WORK INSTRUCTION ->
Transcribe exactly, and only, the lines from the one containing "This screenshot has width=399, height=204." through the end of the entries below, leaving the pictures out.

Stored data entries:
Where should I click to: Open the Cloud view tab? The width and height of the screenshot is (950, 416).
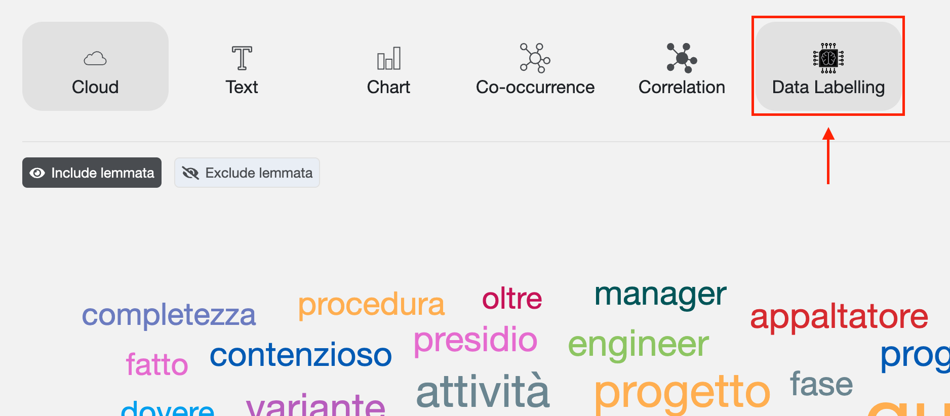pos(95,66)
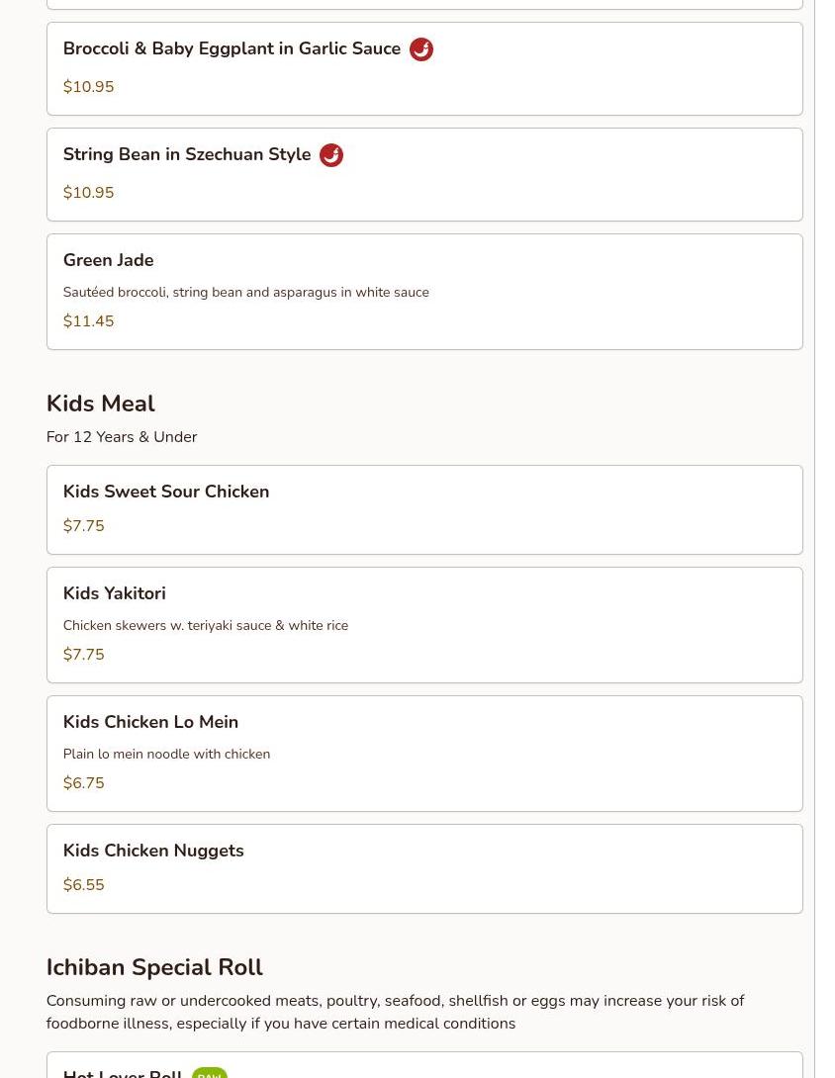835x1078 pixels.
Task: Click the Kids Meal section heading
Action: coord(101,404)
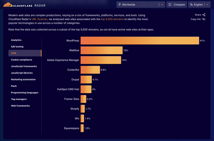214x141 pixels.
Task: Click the language translate icon
Action: click(x=191, y=5)
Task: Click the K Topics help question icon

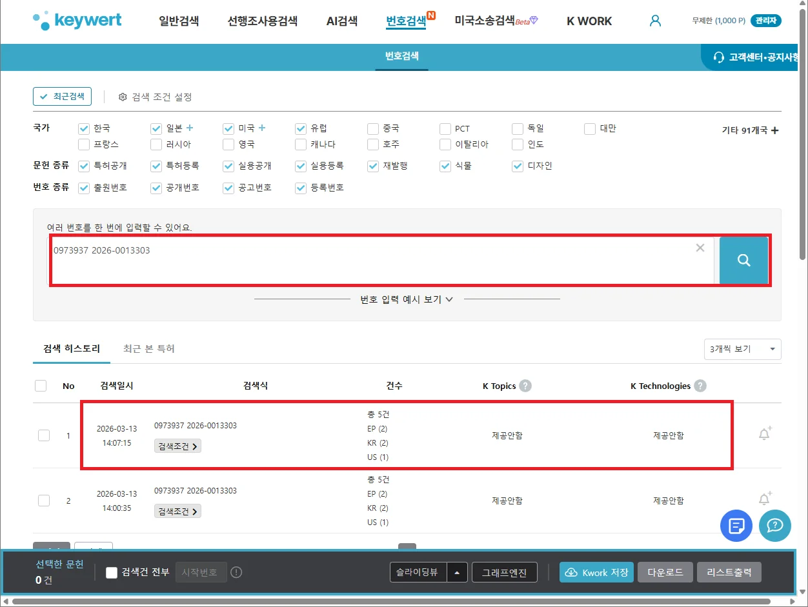Action: point(525,386)
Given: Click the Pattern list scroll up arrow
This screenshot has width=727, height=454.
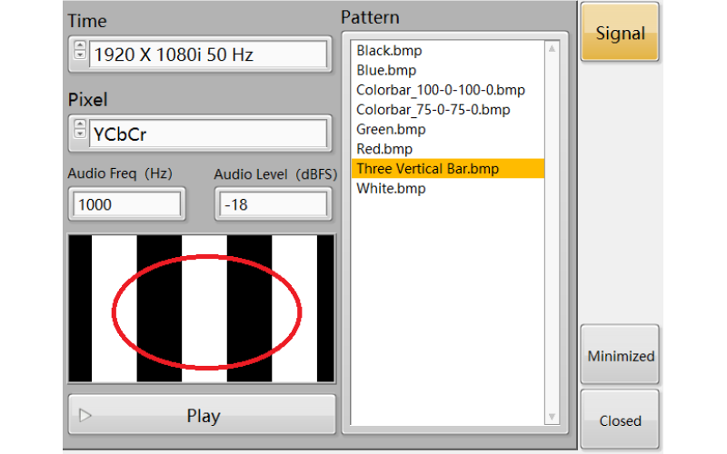Looking at the screenshot, I should [x=552, y=48].
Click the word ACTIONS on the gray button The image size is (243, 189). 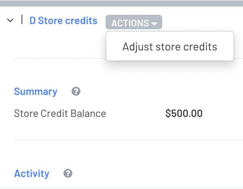(130, 23)
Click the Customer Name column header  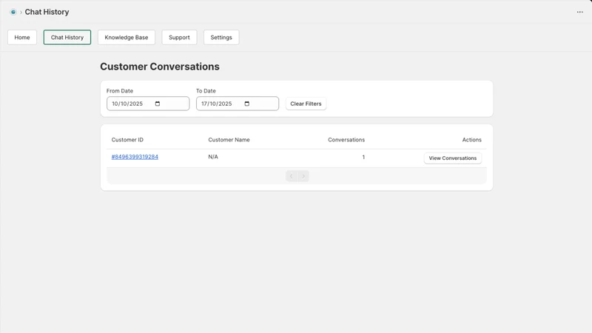point(229,140)
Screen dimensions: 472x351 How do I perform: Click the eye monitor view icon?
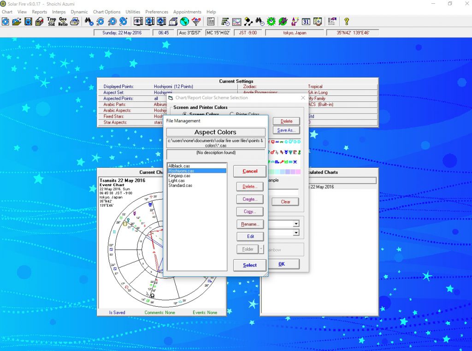click(137, 21)
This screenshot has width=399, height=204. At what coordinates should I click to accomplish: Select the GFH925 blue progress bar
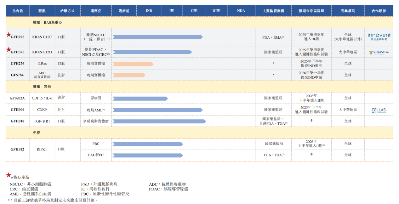click(x=157, y=37)
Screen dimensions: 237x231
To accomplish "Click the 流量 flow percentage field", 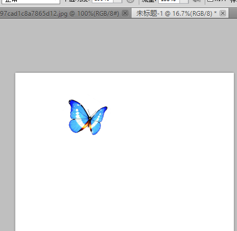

WRITTEN SOLUTION ->
This screenshot has width=399, height=204. At what coordinates should I click to accomplish: Select the GFH925 blue progress bar
click(x=157, y=37)
Screen dimensions: 237x231
To accomplish "Click the 流量 flow percentage field", 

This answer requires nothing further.